Hypnospace Outlaw

Hypnospace Outlaw is an internet detective game set in a parallel universe in 1999. You play as a volunteer moderator who’s tasked with flagging content violations, and the gamespace consists of your desktop, your email inbox, and a web browser that connects you to Hypnospace, a Geocities-style database of websites.

The Hypnospace admins send you a series of cases, and the first one is easy enough to solve. A representative of the estate of an artist who created a popular cartoon character has reported a page displaying unauthorized reproductions. You can find the page easily enough by searching for the character’s name in your web browser, where you see that a first grade teacher has shared scans of her students’ artwork of the character. You can click on each image and use a special tool in your browser to report it, thus removing the artwork from the woman’s page.
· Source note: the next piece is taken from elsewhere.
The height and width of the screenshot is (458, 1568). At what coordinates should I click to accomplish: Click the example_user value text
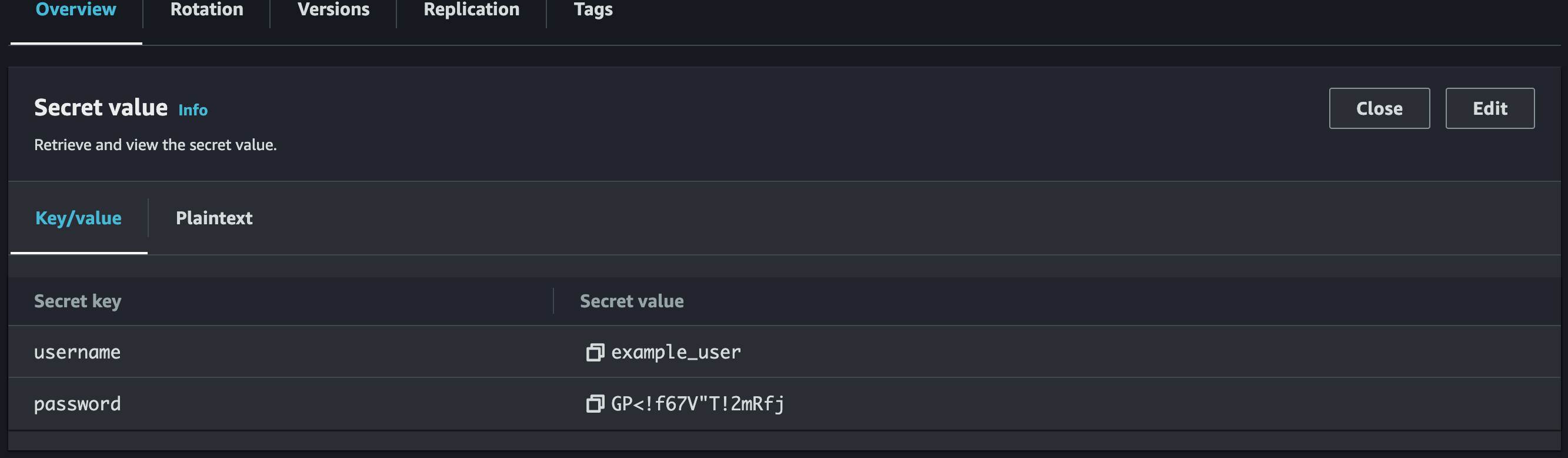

Once you’ve removed all images recognizable as the character, you’ll get an email telling you that the case is resolved.

Obviously this is a shitty thing to have done, but the game doesn’t give you any ability to do otherwise. If you want to keep playing, you have to “solve” these cases in the only manner provided. Unfortunately, it’s not possible to make choices.

This lack of agency can be upsetting, especially when the game forces you to slap violation penalties on a teenage girl experiencing sexual harassment through DMs. She sent a support request to Hypnospace asking them to address the harassment, and she’s posted screenshots of the chats on her page. When you report these images as harassment, the girl is the one who’s penalized, as the images are hosted on her page.
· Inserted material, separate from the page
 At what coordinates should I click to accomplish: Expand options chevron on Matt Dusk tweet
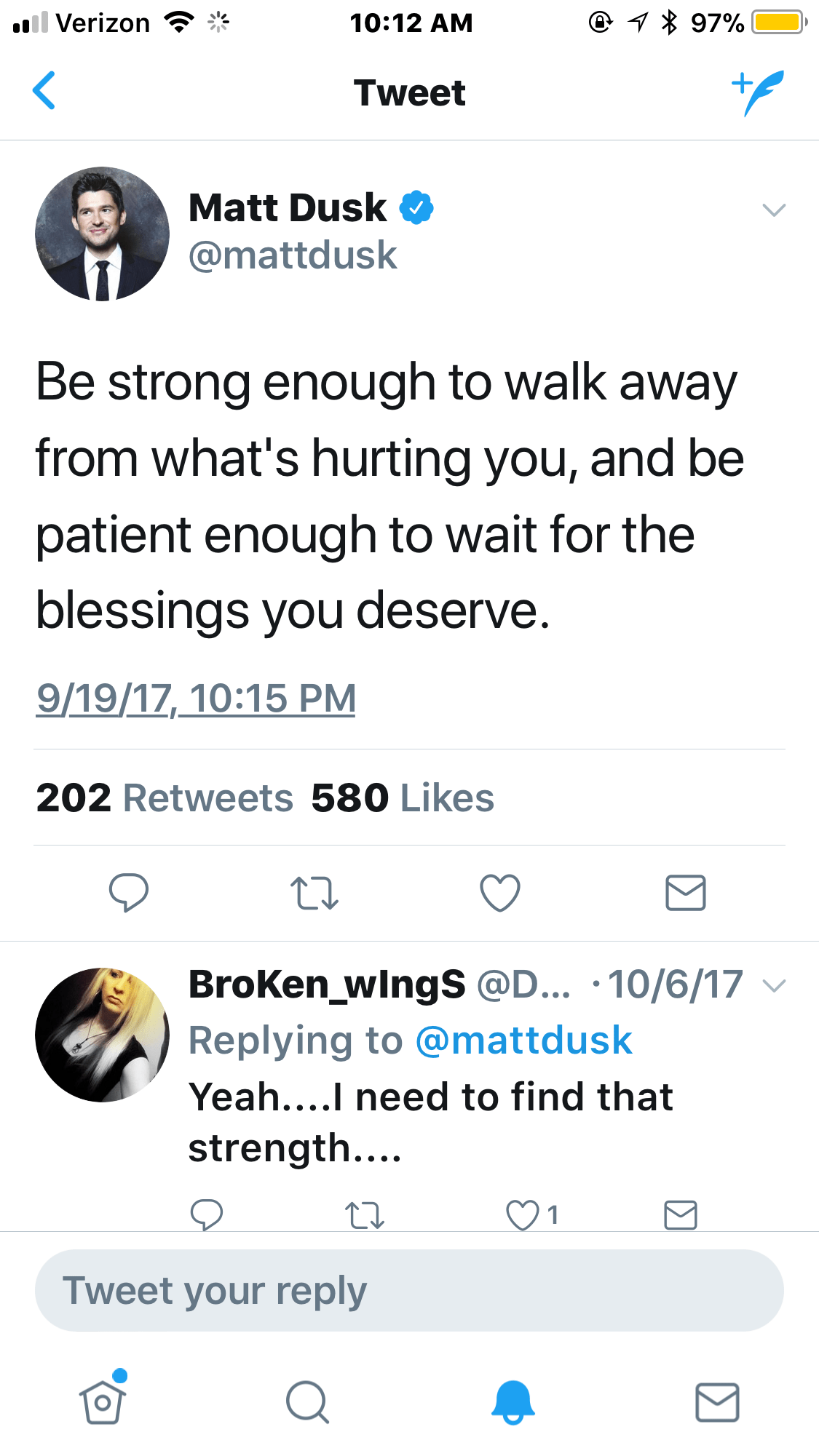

A female member of the admin staff carbon-copies you on an email that she sends to her boss, asking him if this misattribution can be corrected. Unfortunately, he’s a piece of shit and brushes her off, saying that it’s not his problem. M’lady.
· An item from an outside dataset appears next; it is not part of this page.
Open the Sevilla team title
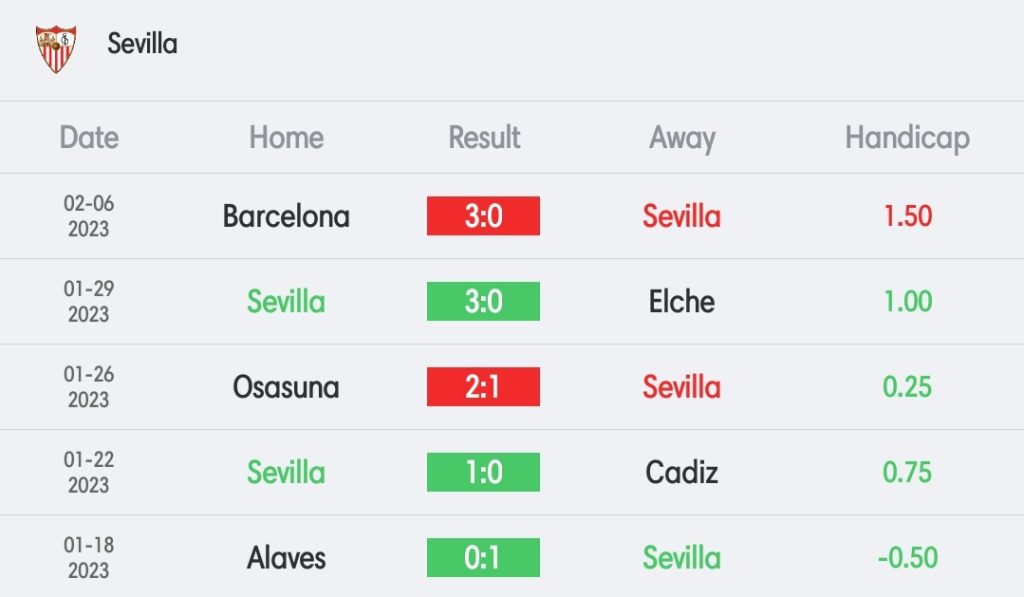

The point of being able to see the internal workings of content moderation is to give the player a sense of how wild and woolly the early public internet used to be. The administrators and moderators managing online communities were young and didn’t really know what they were doing, and there was a complete disconnect between corporate software developers and the end users, many of whom were just kids. In addition to teen drama, Hypnospace also hosts retirees with time on their hands, people who are deeply emotionally invested in the music they enjoy, small businesses doing their best, and a healthy cohort of amateur artists and poets.  

Hypnospace Outlaw has a strong Windows 95/98 aesthetic, and the Geocities/Angelfire style of page design is well-observed, with ample crunchy backgrounds and neon colors and spinning GIFs. What’s less well-observed is the quality of the writing people put on their pages. Even in college in the mid-2000s, I remember finding this exact style of personal webpage and being impressed by how knowledgeable and competently written they were. In Hypnospace Outlaw, however, the writing is uniformly bad. It’s bad on purpose, which has its charm, but I still got the feeling that the in-game webpages are more to look at than to read.  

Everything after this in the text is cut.